• [Written instruction a] Please echo the part of the Lazarus A.D. page that opens with the words containing "- Genres: Thrash" and closes with "death in 2015.".
--- start Page excerpt ---
- Origin: Kenosha, Wisconsin, U.S.
- Genres: Thrash metal, groove metal
- Years active: 2005–2015 (hiatus)
- Labels: Metal Blade
- Members: Jeff Paulick Dan Gapen Alex Lackner
- Past members: Ryan Shutler (deceased)

= Lazarus A.D. =

American thrash metal band

Lazarus A.D. is an American thrash/groove metal band from Kenosha, Wisconsin, originally formed as "Lazarus" in 2005. The "A.D." was added to avoid potential legal issues. They released two studio albums in their career, The Onslaught (2007) and Black Rivers Flow (2011), and despite having never announced an official hiatus or disbandment, the band has been mostly inactive since drummer Ryan Shutler's death in 2015.
--- end Page excerpt ---
--- start Data provided ---
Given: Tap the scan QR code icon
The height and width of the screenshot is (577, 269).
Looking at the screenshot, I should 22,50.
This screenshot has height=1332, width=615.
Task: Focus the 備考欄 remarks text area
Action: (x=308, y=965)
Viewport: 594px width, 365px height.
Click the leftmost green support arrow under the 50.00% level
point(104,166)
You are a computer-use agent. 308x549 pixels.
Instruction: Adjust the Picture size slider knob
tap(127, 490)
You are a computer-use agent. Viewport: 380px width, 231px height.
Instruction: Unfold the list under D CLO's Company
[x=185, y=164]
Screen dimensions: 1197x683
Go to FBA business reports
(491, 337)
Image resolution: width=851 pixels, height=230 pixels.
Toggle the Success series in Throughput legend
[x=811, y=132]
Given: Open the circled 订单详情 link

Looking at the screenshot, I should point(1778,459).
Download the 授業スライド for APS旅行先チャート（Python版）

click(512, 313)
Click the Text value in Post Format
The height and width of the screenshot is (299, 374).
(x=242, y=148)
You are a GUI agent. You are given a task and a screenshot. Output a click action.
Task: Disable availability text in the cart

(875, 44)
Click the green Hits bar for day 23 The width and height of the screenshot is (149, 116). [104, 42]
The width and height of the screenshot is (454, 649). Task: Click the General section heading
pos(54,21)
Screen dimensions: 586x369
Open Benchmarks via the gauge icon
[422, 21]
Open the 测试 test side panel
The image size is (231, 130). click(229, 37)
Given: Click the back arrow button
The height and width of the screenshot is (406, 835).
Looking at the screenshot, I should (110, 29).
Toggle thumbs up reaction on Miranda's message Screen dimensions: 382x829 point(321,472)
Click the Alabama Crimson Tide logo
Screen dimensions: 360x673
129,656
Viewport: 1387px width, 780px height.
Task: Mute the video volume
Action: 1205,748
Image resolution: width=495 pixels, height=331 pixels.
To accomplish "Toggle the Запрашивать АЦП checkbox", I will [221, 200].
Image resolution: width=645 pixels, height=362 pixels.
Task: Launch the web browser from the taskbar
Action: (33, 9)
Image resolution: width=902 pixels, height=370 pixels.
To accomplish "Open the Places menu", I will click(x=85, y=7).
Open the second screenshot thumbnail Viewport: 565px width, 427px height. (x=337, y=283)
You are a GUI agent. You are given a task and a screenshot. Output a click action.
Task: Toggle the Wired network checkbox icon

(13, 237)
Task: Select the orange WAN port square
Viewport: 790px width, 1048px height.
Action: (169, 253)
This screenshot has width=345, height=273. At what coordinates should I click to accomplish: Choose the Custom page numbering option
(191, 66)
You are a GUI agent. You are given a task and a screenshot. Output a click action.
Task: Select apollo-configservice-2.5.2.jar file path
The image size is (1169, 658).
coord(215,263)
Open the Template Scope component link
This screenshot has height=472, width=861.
--- end Data provided ---
• [Written instruction b] Update the records from their first line through the line containing "[x=185, y=164]" by replacing "Instruction" with "Step" and leaving everything else unchanged. Return only those lines.

• [Correct result a]
- Genres: Thrash metal, groove metal
- Years active: 2005–2015 (hiatus)
- Labels: Metal Blade
- Members: Jeff Paulick Dan Gapen Alex Lackner
- Past members: Ryan Shutler (deceased)

= Lazarus A.D. =

American thrash metal band

Lazarus A.D. is an American thrash/groove metal band from Kenosha, Wisconsin, originally formed as "Lazarus" in 2005. The "A.D." was added to avoid potential legal issues. They released two studio albums in their career, The Onslaught (2007) and Black Rivers Flow (2011), and despite having never announced an official hiatus or disbandment, the band has been mostly inactive since drummer Ryan Shutler's death in 2015.

• [Correct result b]
Given: Tap the scan QR code icon
The height and width of the screenshot is (577, 269).
Looking at the screenshot, I should 22,50.
This screenshot has height=1332, width=615.
Task: Focus the 備考欄 remarks text area
Action: (x=308, y=965)
Viewport: 594px width, 365px height.
Click the leftmost green support arrow under the 50.00% level
point(104,166)
You are a computer-use agent. 308x549 pixels.
Step: Adjust the Picture size slider knob
tap(127, 490)
You are a computer-use agent. Viewport: 380px width, 231px height.
Step: Unfold the list under D CLO's Company
[x=185, y=164]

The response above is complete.